Paciente de sexo masculino, 17 años, sin antecedentes mórbidos de relevancia, que dos meses antes de su ingreso inició cuadro respiratorio alto caracterizado por disfonía, odinofagia, congestión nasal, calofríos y sensación febril nocturna no cuantificada. Recibió en forma ambulatoria distintos tratamientos antibióticos, sin mejoría clínica. Se realizó tomografía axial computada (TAC) de senos paranasales que mostró pansinusitis y nasofibroscopia que informó "laringitis costrosa", indicándose antibióticos y corticoides orales e inhalatorios.
Evolucionó febril con temperatura de 39°C y estridor laríngeo, motivo por el cual consultó al Servicio de Urgencia, donde se decidió su hospitalización.
Fue evaluado por otorrinolaringólogo, realizándose nueva endoscopia, que evidenció una lesión glótica costrosa con disminución del calibre del lumen laríngeo. El hemograma de ingreso mostró hematocito 40%, Hb 13,5, leucocitos 4.700
RAN 2.700, plaquetas normales, velocidad de sedimentación de 20 mm.

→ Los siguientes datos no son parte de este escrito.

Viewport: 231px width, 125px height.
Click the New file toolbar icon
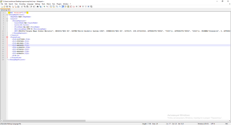pos(2,6)
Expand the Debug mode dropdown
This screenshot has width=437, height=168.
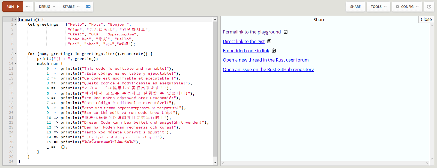click(x=47, y=7)
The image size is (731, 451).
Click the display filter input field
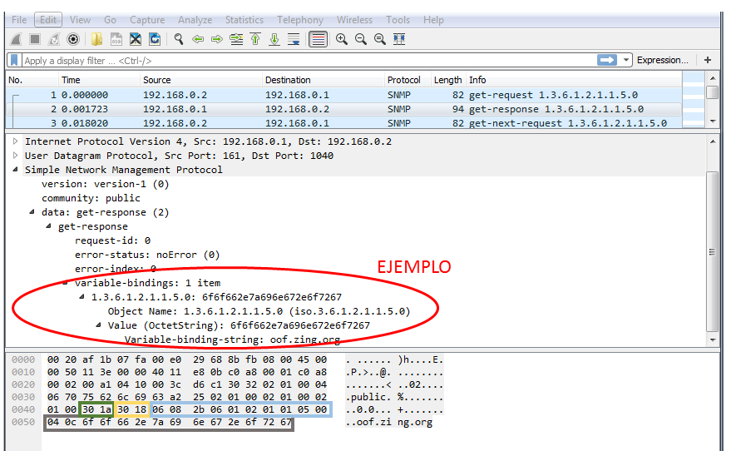pos(299,61)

Se inició tratamiento antibiótico, corticoides y nebulizaciones con mejoría de los síntomas respiratorios y remisión de la fiebre. Siete días después se realizó nuevo control endoscópico, que mostró disminución de las lesiones costrosas con aparición de nuevas lesiones de aspecto granulomatoso. Dado estos hallazgos, se decidió efectuar biopsia y toma de cultivos en pabellón bajo laringoscopia directa. En el intraoperatorio, el paciente presentó hemorragia profusa y fiebre. Los exámenes tomados en pabellón mostraron Hcto de 37%, leucocitos de 900 y 74.000 plaquetas.
Fue trasladado a la UCI quirúrgica donde desarrolló rápidamente insuficiencia respiratoria, requiriendo ventilación mecánica.
En ese momento, dada la aparición de pancitopenia, fue evaluado por hematología, efectuándose biopsia de médula ósea, aspirado para mielograma y citometría de flujo.
En las 48 h siguientes, el paciente desarrolló en forma rápidamente progresiva falla orgánica múltiple con compromiso respiratorio, renal y coagulopatía, asociado a shock refractario a drogas vasoactivas y cobertura antibiótica y antifúngica de amplio espectro, requiriendo soporte ventilatorio, dialítico y de hemoderivados.
La citología de médula ósea mostró 68% de blastos medianos a grandes con gruesos gránulos en citoplasma, mientras que la citometría de flujo reveló 22% de células NK con patrón de dispersión de luz anormalmente elevado, expresión intensa de CD56, moderada de CD7 intracitoplasmático y de membrana, CD8 y CD45 intenso, en ausencia de CD3 en citoplasma y membrana y CD16. Los linfocitos B y T fueron inmunofenotípicamente normales.

Las tomografías computarizadas de tórax, abdomen y pelvis no mostraron compromiso nodal ni en la línea media más caudal.

La biopsia de la lesión glótica efectuada en pabellón, bajo laringoscopia directa, mostró solamente tejido necrótico. El informe anatomopatológico de la médula ósea mostró infiltración difusa por células grandes de tipo NK (CD56 intensamente positivo por inmunohistoquímica).
Dada la naturaleza de estos hallazgos y la extrema gravedad del cuadro, se iniciaron inmediatamente pulsos de metilprednisolona en dosis de 1 gr al día y profilaxis de lisis tumoral, sin obtenerse respuesta. Setenta y dos horas después el paciente falleció por falla orgánica múltiple catastrófica absolutamente refractaria.